Saturday, July 3, 2010

The joys of working for free


So, last night, I stayed up until midnight drawing pictures with felt tip pens for flashcards, and then got up at 6.3oam today to go to school. I swear, I never worked this hard when I was actually getting paid.Today we all headed up by redtruck to some very small and rainy village in the mountains to teach some kids at a childrens' home at the first day of saturday school. First lesson was a bit of a disaster: by the time we'd introduced ourselves and managed to differentiate between Clara, Carla and Kyla and handed out the bingo cards, it was the end of the lesson, and we had to collect them all back up again. Second lesson, with the smallest kids, went slightly better: we managed to actually play the bingo game. However, we read the numbers out in Thai because the kids' English wasn't so hot, and even then, they tended to not actually cross them out on their bingo cards when they came up. So, we resorted to peeking over their shoulders, finding out the ones they needed to get a line, and rigging the game. Classy.

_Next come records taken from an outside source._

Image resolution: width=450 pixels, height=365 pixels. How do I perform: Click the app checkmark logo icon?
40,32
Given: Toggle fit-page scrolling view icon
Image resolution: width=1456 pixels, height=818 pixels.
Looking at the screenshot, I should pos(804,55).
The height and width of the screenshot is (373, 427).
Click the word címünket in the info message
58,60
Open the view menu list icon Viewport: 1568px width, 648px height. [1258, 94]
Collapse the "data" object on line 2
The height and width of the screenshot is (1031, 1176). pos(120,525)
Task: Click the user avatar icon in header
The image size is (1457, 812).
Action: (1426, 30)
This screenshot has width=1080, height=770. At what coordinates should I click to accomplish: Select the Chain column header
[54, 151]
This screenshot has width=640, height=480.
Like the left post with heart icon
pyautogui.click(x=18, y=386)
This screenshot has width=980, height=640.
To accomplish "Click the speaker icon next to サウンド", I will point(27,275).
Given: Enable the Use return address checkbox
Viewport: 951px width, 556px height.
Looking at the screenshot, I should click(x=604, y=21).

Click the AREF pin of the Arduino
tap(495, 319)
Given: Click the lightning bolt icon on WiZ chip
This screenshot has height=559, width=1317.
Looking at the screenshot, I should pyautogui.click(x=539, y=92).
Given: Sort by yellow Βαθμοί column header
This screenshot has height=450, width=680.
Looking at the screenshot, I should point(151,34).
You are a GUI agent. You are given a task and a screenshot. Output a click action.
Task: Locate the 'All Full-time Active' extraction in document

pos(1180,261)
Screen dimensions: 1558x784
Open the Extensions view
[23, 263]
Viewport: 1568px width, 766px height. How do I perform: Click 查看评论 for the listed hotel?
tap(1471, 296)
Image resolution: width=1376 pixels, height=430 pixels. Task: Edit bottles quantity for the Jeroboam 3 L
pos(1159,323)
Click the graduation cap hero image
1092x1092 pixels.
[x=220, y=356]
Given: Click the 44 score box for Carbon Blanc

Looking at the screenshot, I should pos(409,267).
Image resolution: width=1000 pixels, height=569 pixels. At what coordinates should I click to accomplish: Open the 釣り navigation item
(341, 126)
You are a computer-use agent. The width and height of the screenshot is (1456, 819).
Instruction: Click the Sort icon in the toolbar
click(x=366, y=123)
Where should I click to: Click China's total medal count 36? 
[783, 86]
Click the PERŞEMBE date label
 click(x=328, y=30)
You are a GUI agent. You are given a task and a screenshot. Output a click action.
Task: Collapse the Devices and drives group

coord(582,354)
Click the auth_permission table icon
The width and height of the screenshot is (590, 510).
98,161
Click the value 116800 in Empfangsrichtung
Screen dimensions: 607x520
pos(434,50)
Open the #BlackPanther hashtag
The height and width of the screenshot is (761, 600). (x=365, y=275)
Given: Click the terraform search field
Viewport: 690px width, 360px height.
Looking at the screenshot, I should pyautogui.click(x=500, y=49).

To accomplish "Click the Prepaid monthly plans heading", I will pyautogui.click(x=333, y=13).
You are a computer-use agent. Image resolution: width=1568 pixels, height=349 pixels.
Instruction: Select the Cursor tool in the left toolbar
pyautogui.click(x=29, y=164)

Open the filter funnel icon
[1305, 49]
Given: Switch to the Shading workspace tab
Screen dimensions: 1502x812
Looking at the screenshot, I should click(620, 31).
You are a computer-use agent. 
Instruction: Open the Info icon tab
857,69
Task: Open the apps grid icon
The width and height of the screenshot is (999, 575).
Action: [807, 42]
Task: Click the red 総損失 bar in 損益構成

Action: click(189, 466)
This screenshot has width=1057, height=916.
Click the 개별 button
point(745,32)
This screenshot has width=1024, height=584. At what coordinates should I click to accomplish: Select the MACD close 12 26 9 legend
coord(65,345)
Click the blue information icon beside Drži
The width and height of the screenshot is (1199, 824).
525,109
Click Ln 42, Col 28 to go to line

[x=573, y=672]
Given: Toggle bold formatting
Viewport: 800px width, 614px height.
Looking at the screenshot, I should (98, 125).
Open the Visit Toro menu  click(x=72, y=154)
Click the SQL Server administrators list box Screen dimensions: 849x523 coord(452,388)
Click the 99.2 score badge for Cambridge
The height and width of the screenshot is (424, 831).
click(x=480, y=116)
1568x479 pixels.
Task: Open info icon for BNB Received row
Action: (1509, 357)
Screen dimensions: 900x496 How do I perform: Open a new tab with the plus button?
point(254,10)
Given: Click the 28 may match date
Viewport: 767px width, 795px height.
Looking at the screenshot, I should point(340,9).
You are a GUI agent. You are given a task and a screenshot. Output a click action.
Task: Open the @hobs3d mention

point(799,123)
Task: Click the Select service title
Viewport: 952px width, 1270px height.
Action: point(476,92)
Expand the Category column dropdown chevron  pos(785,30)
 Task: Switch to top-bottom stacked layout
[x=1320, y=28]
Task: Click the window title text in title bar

Our final bingo lesson was the most successful - we read the numbers out in English and most of the kids actually crossed them off their sheets when we did. However, they went from being extremely shy and unwilling to participate to shouting BINGO BINGO BINGO so loudly we struggled to make ourselves heard. For the older kids, we dispensed with the bingo and went for telling the time instead - I think we managed to eventually get across the concept of "quarter past", although we didn't quite manage "quarter to". After the first three lessons, we stopped for lunch which was delicious fried rice that unfortunately came in orphan-sized portions, accompanied by monsoon rain and the obligatory photos of the falang teachers in front of the blackboard. By fourth lesson I was too tired to do much but gently point the kids in the direction of the right numbers, trying my best to "elicit knowledge from the learners" rather than telling them the answers.
All in all though, it was a really lovely day with some incredibly cute kids. I'm kind of getting the hang of this teaching thing, just about, and making it up as I go along. The kids apparently loved the flashcards - they were for a class I wasn't teaching - and so we decided to donate them, meaning a thai childrens' home is now decorated with pictures of a gecko, a native american, a hamburger, an elephant, ronald mcdonald and a moose (In case you couldn't guess, that's an America/Thailand theme). So, in conclusion, after an exhausting day, I would summarise what I've learned so far as "flashcards good, bingo bad".